Middle East

Egyptian 'Battle of the Camels' officials acquitted

Man on a camel in Tahrir Square, Cairo (2 Feb 2011)

An Egyptian court has acquitted 24 former officials who were accused of sending men on camels and horses to break up a protest in Cairo in 2011.

In the incident, later called the Battle of the Camels, supporters of then President Hosni Mubarak charged protesters in Tahrir Square.

It became one of the most notorious incidents of the anti-Mubarak uprising and left nearly a dozen people dead.

Some senior members of the old regime were among those accused.

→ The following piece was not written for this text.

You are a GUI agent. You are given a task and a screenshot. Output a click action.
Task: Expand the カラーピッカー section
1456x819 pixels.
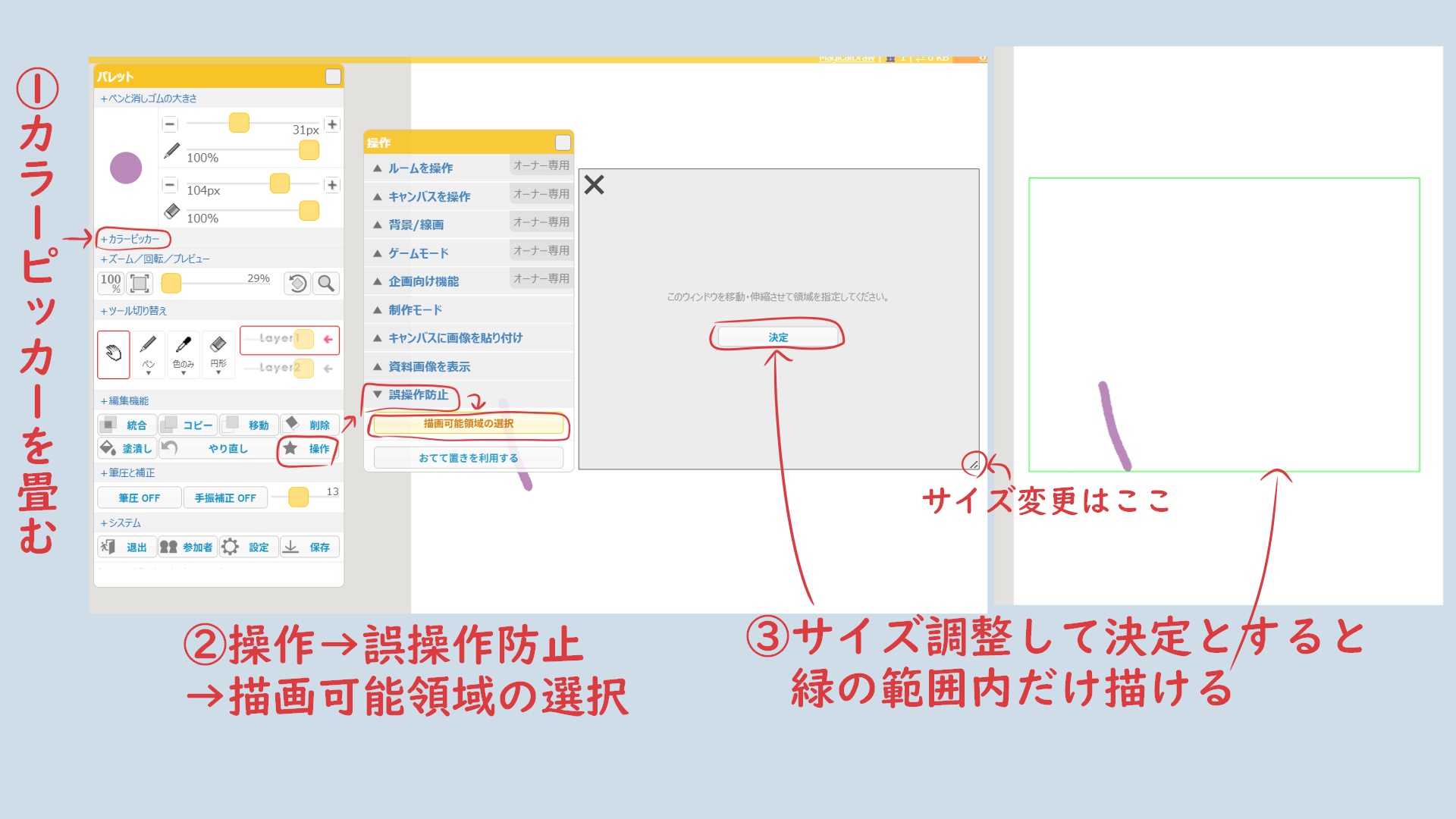point(130,239)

They included the men who were then speakers of Egypt's two houses of parliament, Fathi Srur and Safwat al-Sherif.

Prosecutors said Mr Sherif, who was also the secretary general of Mubarak's National Democratic Party (NPD), had "contacted MPs, members of the NDP and financiers of the party, inciting them to disperse the protests in Tahrir Square by force and violence".

They alleged he told them to "kill the protesters if they had to", AFP reports.

A 25th defendant died during the legal proceedings.

Tahrir Square was the focal point for the tens of thousands of who joined the uprising, and the Battle of the Camels helped to galvanise support for the protesters.

The BBC's Jon Leyne in Cairo says the verdict is likely to infuriate many Egyptians.

It is also likely to be an embarrassment to Mubarak's successor, Mohammed Morsi, our correspondent adds, who has promised to bring to justice all those responsible for killing opposition supporters during the revolution.